Structural and Biomechanical Changes During Platelet-Driven Clot Contraction

Abstract

Blood clot contraction plays an important role in prevention of bleeding and in thrombotic disorders. We found that activated platelets bend and shorten individual fibrin fibers via their filopodia that undergo sequential extension and retraction, as if pulling hand-over-hand. Platelets also induce compaction of fibrin fibers into platelet-attached agglomerates. As a result of simultaneous pulling on multiple, closely-set fibrin fibers, platelets pull themselves closer to each other and form secondary clusters larger than the initial aggregates. Contracting platelets actively remodel a fibrin network by increasing its density followed by enhanced clot stiffness. Kinetic analysis of the time course of structural and mechanical transitions revealed a multiphasic behavior with at least three distinct phases that differ in duration and rate constants. All the observed changes were reduced or abrogated in the presence of specific inhibitors of non-muscle myosin IIA (blebbistatin) and the platelet integrin αIIbβIII (abciximab), indicating that actomyosin-driven cell contractility and integrin-fibrin mediated platelet-fibrin interactions are crucial for contraction of blood clots.
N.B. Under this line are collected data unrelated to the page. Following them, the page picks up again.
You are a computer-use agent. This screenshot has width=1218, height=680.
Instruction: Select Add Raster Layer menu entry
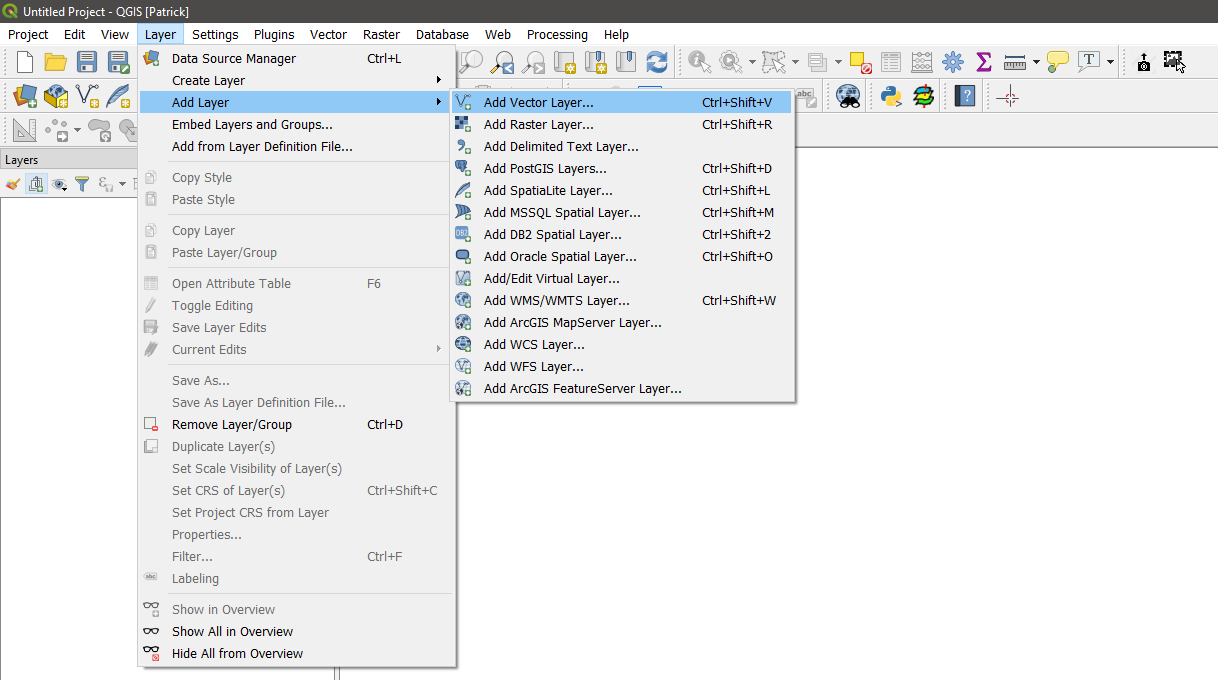[538, 125]
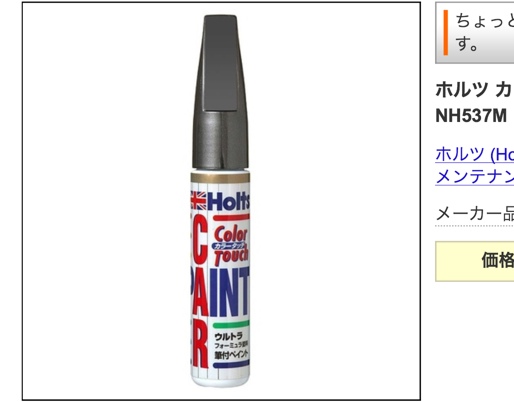This screenshot has width=514, height=402.
Task: Open the Holts paint pen product image
Action: pos(221,201)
Finally, blood clot contraction was found to be a spatially non-uniform process with faster compression of the clot edge and a delayed deformation of the clot interior. Altogether, the results provide a quantitative structural basis for the mechanobiology of clot contraction at various spatial scales from a single cell/single fiber level up to the network and macroscopic levels. Our results obtained on platelet-induced contraction of the filamentous fibrin network are of fundamental importance because they provide a foundation for understanding dynamic and complex biomechanical interplay between non-muscle cells and fibrous extracellular matrices of various compositions.